在RNAi的研究中，为了感染原代细胞和难感染的细胞系，科学家开始借助于病毒载体实现RNAi；由于慢病毒可以同时感染分裂和非分裂细胞、整合性以及免疫原性低等优点，目前在RNAi的研究中，基于慢病毒构建的shRNA被最广泛的使用。而在RNAi研究需要长期观察或者需要进行动物实验时，基于慢病毒构建的shRNA的优势更为明显。

2 慢病毒的生物安全性？

1） 删除了全部HIV-1的编码基因，在介导目的基因的表达时，没有任何HIV-1蛋白的表达；
2）目前用的三代慢病毒载体，其基因组的3’ LTR的增强子功能发生了缺失，从而形成了所谓的“自灭活”（Self-inactivation，SIN），即该病毒基因组整合到细胞基因组后，不会产生新的子代病毒，也降低了对周围基因的意外激活，因此具有较好的安全性。
3）慢病毒载体已经被全世界许多实验室应用，没有出现过任何意外，但仍具有潜在的产生复制型慢病毒（RCL）和致癌的风险，操作者在实验中仍需要保持高度警惕。
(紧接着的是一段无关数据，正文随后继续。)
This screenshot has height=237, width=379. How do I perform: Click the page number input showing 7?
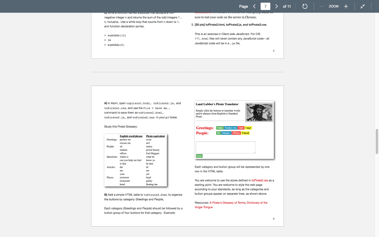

3 用于导入基因的慢病毒与用于RNAi的慢病毒载体可以通用吗？

于导入基因的慢病毒与用于RNAi的慢病毒载体不可以通用，因为他们的启动子不同，基因表达用的是聚合酶二类启动子，而干扰载体用的是聚合酶三类启动子如U6等。

4 慢病毒插入片段大小？

野生型的HIV 9.8 kb, 插入片段一般为4-5 kb可以用。

5 主要慢病毒载体？

二大公司 Invitrogen和Clontech.

Invitrogen : plenti 打头，4 Zeocin筛选，6 Blasticidin筛选，7 EmGFP

Clontech，以lenti-X打头。